Ellos nos encontraron a nosotros...
Habíamos caminado un día entero por el bosque, porque allí decían que tenían su campamento.
Al principio aquello parecía bonito, tranquilo, pero pronto llegaron más y más camiones con más y más soldados. No sabía muy bien lo que pasaría mañana, o al día siguiente. Sólo pensaba en disparar al centro de la diana, como en cada entrenamiento que allí tenía.

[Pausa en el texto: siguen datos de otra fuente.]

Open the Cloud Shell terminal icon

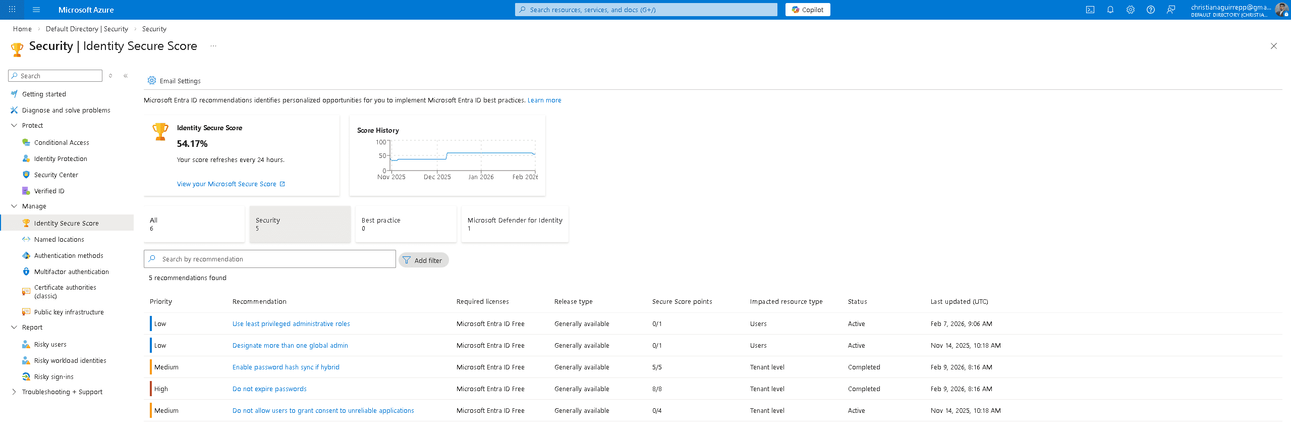(1090, 10)
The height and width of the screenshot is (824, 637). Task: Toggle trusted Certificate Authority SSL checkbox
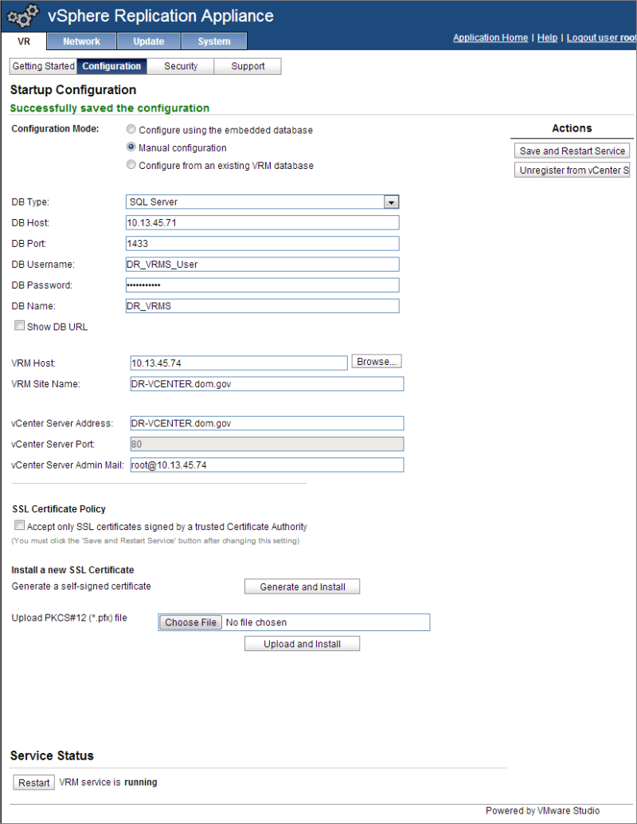click(x=19, y=526)
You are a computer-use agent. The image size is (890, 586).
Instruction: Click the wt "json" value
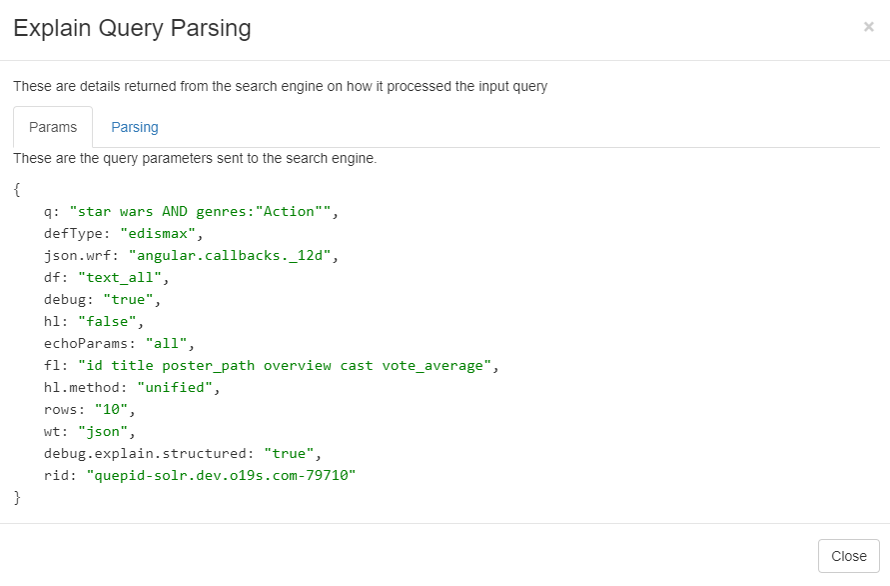(x=103, y=432)
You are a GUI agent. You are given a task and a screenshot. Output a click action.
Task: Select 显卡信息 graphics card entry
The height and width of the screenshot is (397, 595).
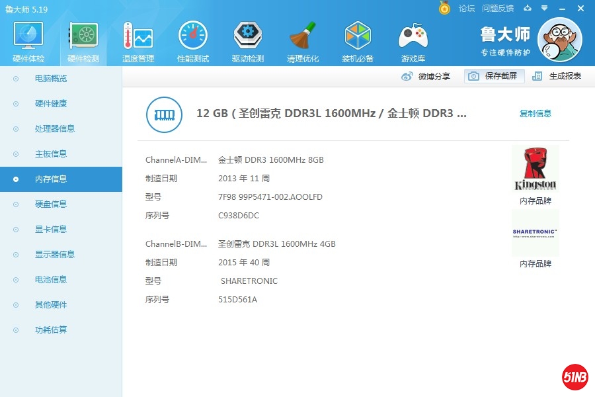click(x=51, y=230)
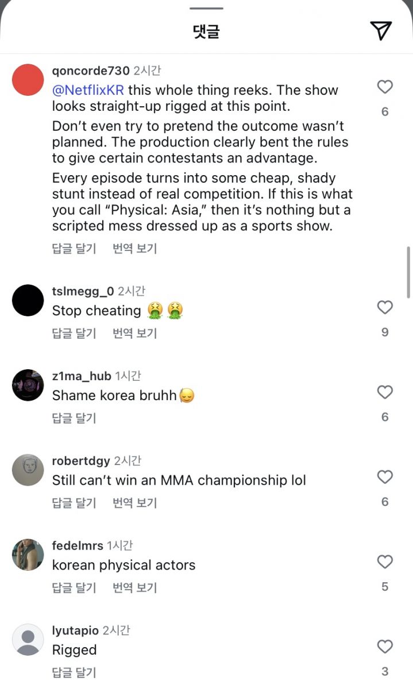Heart fedelmrs' 'korean physical actors' comment
Screen dimensions: 413x689
(x=385, y=562)
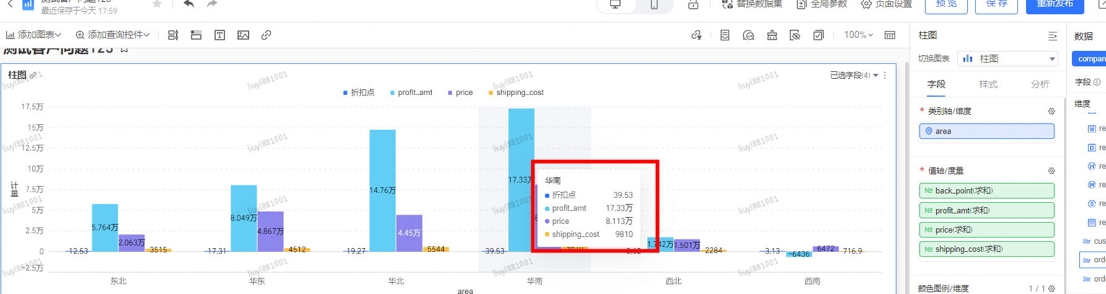The width and height of the screenshot is (1106, 294).
Task: Click the 预览 button
Action: coord(946,5)
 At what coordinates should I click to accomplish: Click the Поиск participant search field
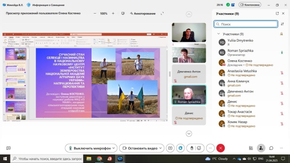click(246, 24)
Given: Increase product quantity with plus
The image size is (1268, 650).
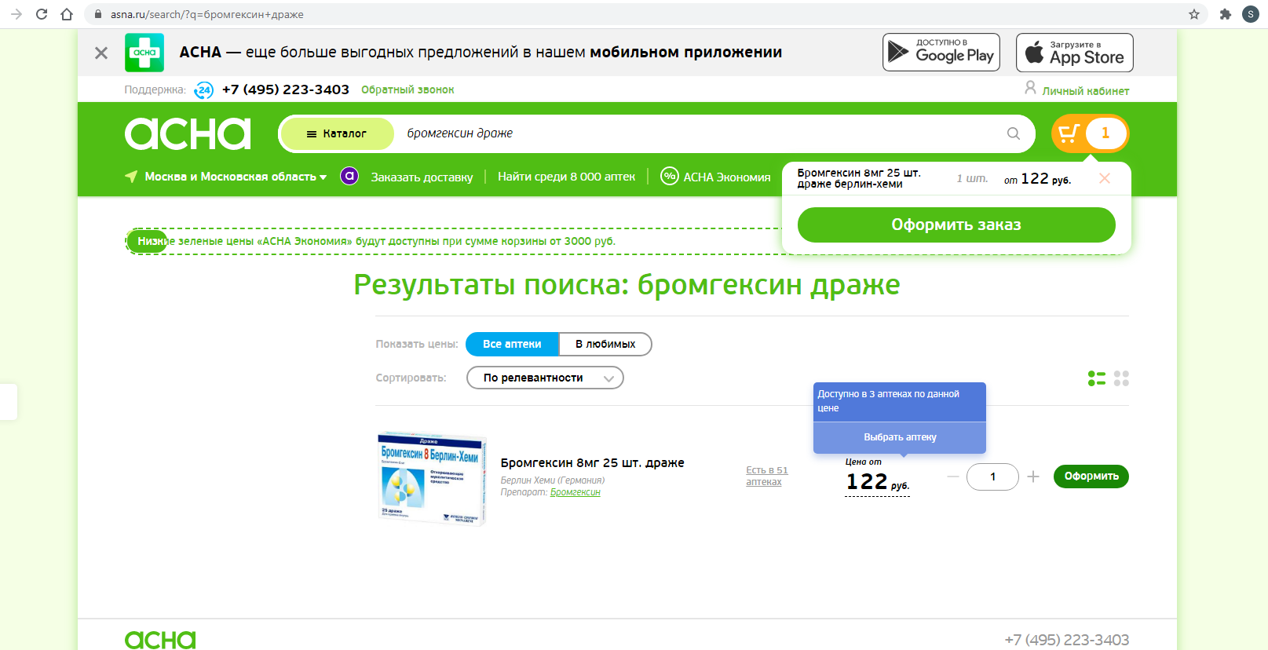Looking at the screenshot, I should click(x=1033, y=477).
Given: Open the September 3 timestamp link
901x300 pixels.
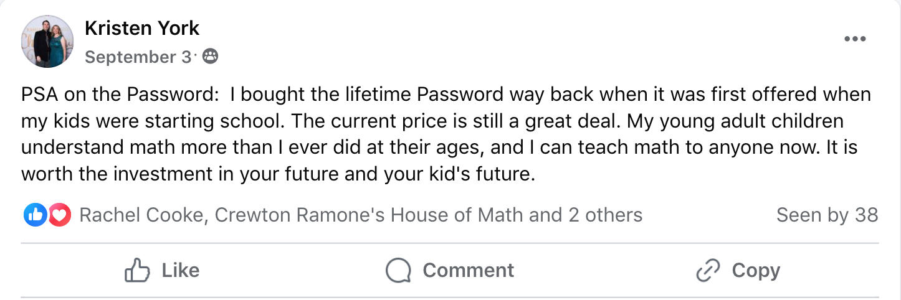Looking at the screenshot, I should (x=138, y=57).
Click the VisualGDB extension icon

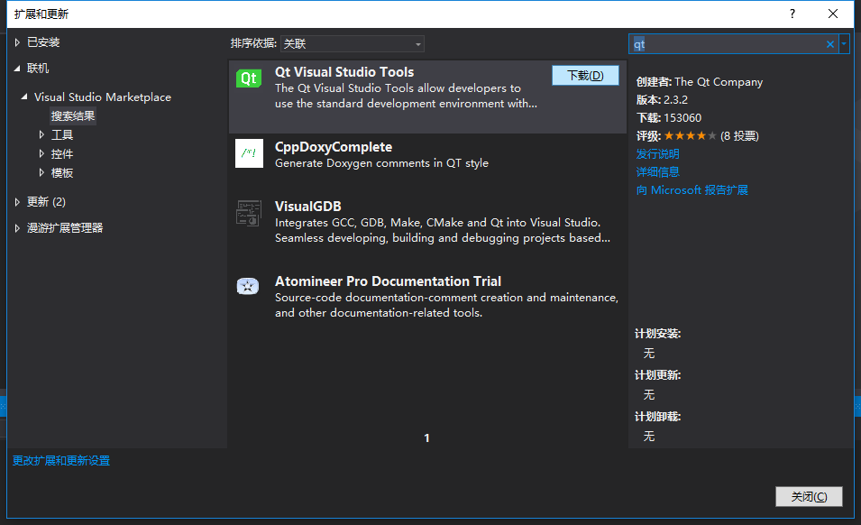pyautogui.click(x=249, y=213)
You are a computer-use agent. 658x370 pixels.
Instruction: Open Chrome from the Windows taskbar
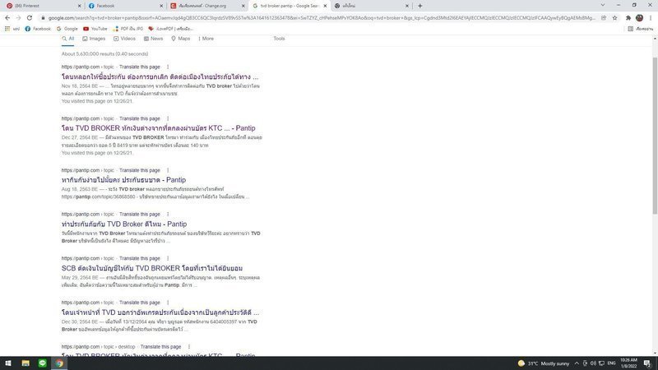pyautogui.click(x=60, y=363)
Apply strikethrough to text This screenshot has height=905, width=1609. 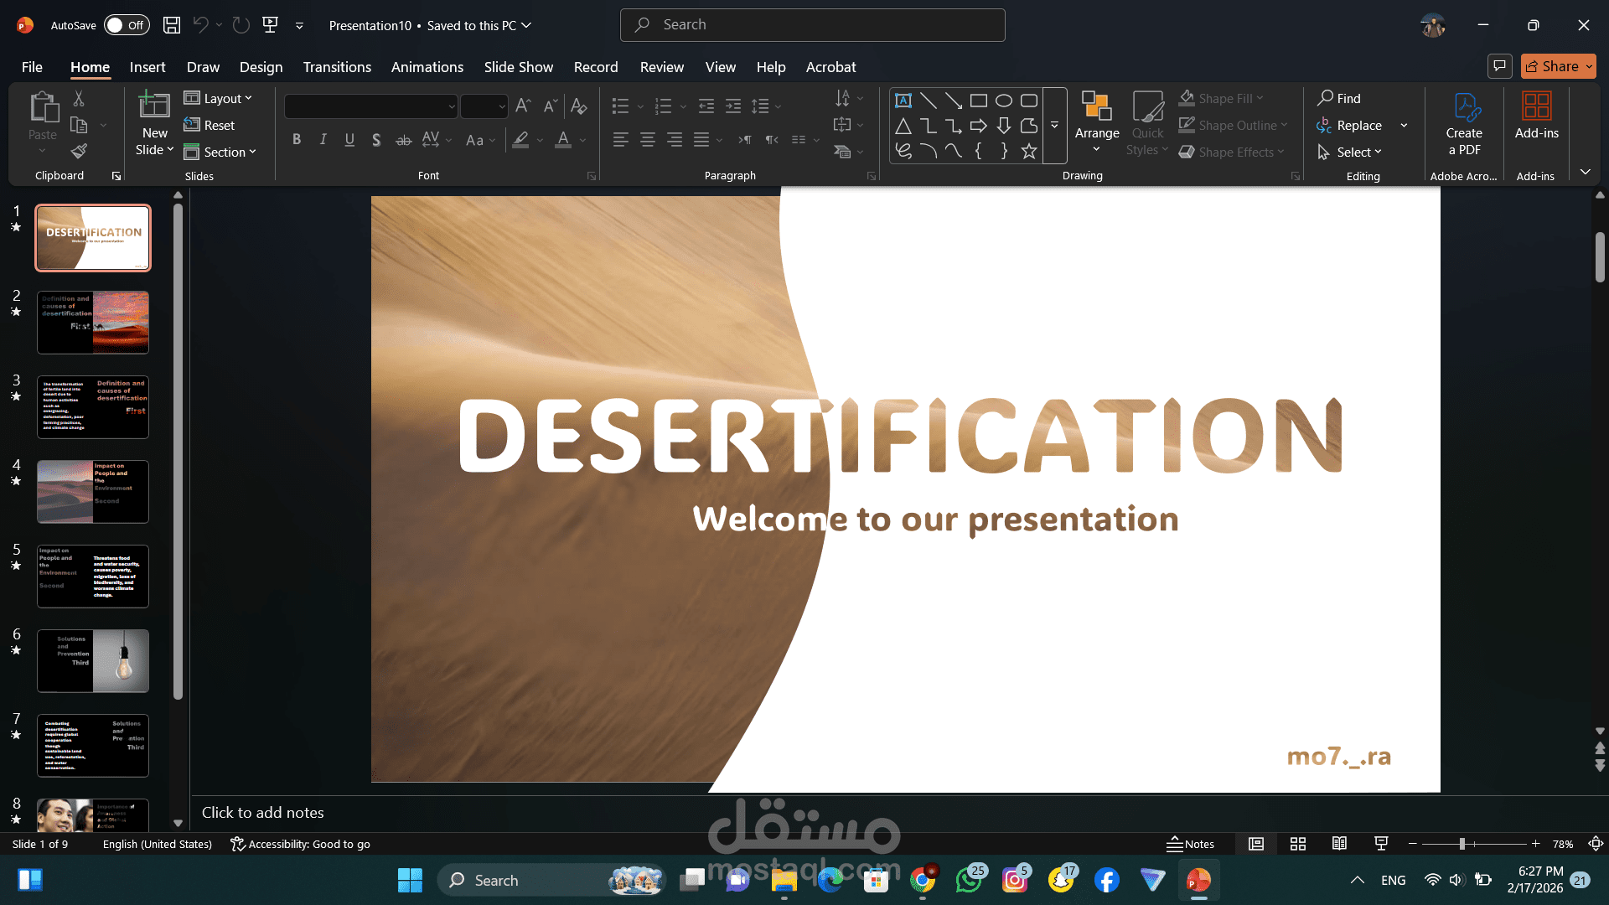click(x=404, y=140)
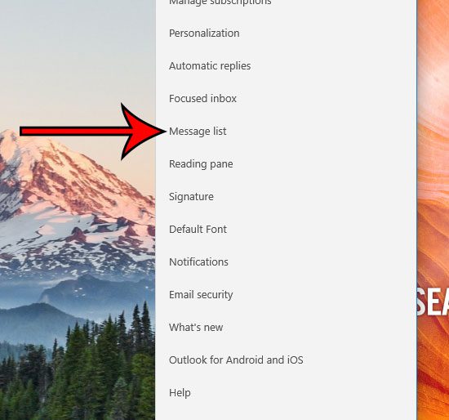Open the Help entry
This screenshot has height=420, width=449.
pyautogui.click(x=180, y=393)
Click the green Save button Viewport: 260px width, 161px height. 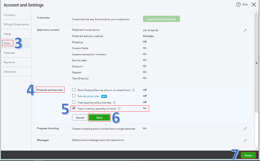click(99, 118)
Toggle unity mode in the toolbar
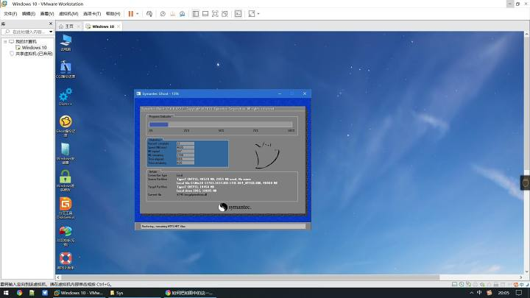The height and width of the screenshot is (298, 530). (225, 14)
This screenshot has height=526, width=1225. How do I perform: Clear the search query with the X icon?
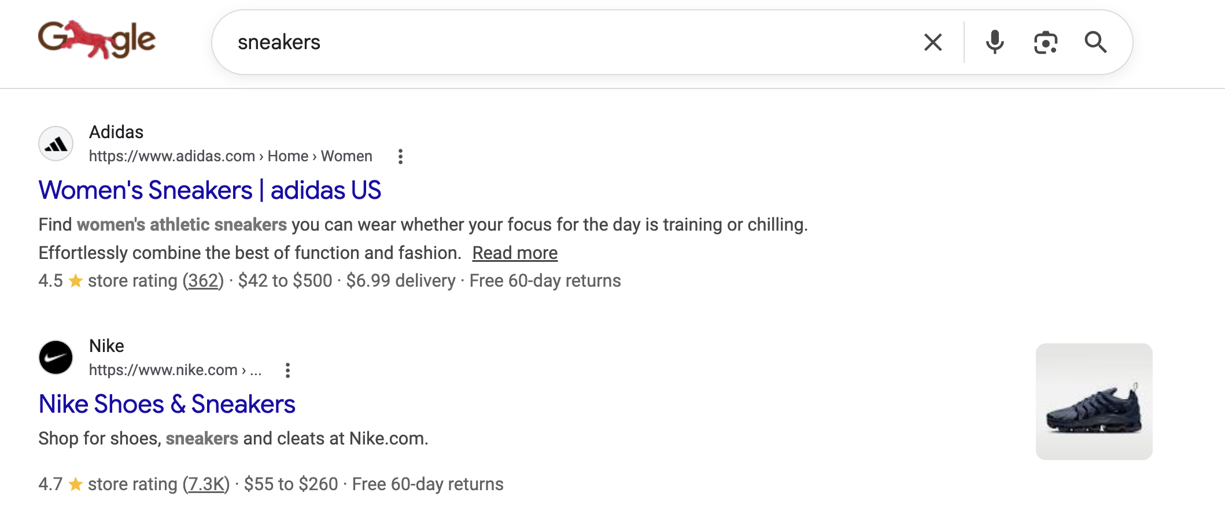pyautogui.click(x=932, y=42)
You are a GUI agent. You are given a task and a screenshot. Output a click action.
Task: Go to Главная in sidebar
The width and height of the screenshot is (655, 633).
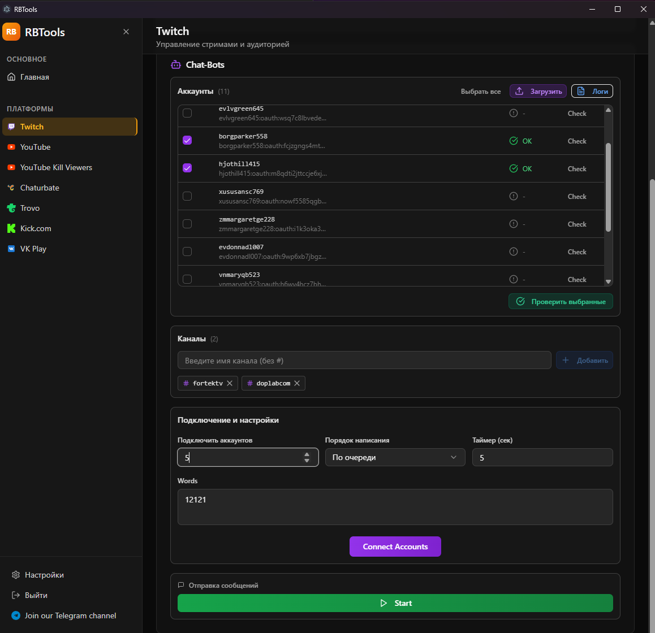tap(35, 77)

Una semana y algún día más pasaron cuando nos pintaron la cara como si fuesemos a la guerra. Qué ilusión tenía. A mi me lo habían contado, que eso hacía sentir más temible, más fuerte. Nos regalaron nuevas escopetas. Y nos montaron en más y más camiones que habían llegado. No sé cuántos seríamos... ¿cien? quizás doscientos, no sé muy bien, pero todos los niños teníamos una orden: hacer lo mismo que harían los que bajasen del camión delante de nosotros: matar. Matar y más matar, pues al bajar empezaron a oirse disparos, la gente chillaba. Estabamos asaltando el pueblo, mi vida, mi casa. La gente corría, huía hacia el bosque, entre los árboles. No sé por qué, pero empecé a disparar. Maté a propios niños que estaban al igual que yo disparando contra las casas, contra la gente. Varias mujeres y niñas corrían desnudas perseguidas por varios soldados. Disparos y más disparos. Cruel realidad. Había matado a mis padres... a los que tenía cariño... éstos, a quienes mataba ahora, apenas conocía de ver en la plaza, en el mercado... Mi profesor en el suelo, sangre por el suelo. Compañeros de clase, amigos, esparcidos entre mis pies. Un grupo de mujeres pidiendo clemencia. Disparos. Poco a poco silencio. Menos disparos. El sacerdote con una cruz en sus manos clamaba al cielo antes de caer, sucio, manchado de sangre. Disparé a mi alrededor, como para olvidar. Algo me dió en la espalda. La vista empezó a nublarse. Me toqué ahí donde tanto me picaba... Mis dedos notaron humedad, rojo, caí de rodillas. Posé la escopeta en el suelo. Poco a poco me fuí colocando tirado en el suelo que estaba más cómodo. Me faltaba el aire... El dolor se hacía más y más fuerte. Apenas veía más que mi gente, mi pueblo, en el suelo. Fuego en las casas... humo... Tumbado boca arriba sentí acercarse a varios soldados que se preguntaron "¿nos le llevamos a curar?" Y otro, que me hizo sangrar lágrimas de los ojos contestó: "¿Para qué? está herido, va a morir. Ya no vale nada. Encontraremos a más niños en el pueblo de al lado".
Así, triste, abandonado, morí. No sé por qué escuché aquel día a los soldados a la salida de mi colegio. No sé por qué maté a mis padres. No sé por qué habíamos echo eso en mi pueblo, no sé. No sé... No.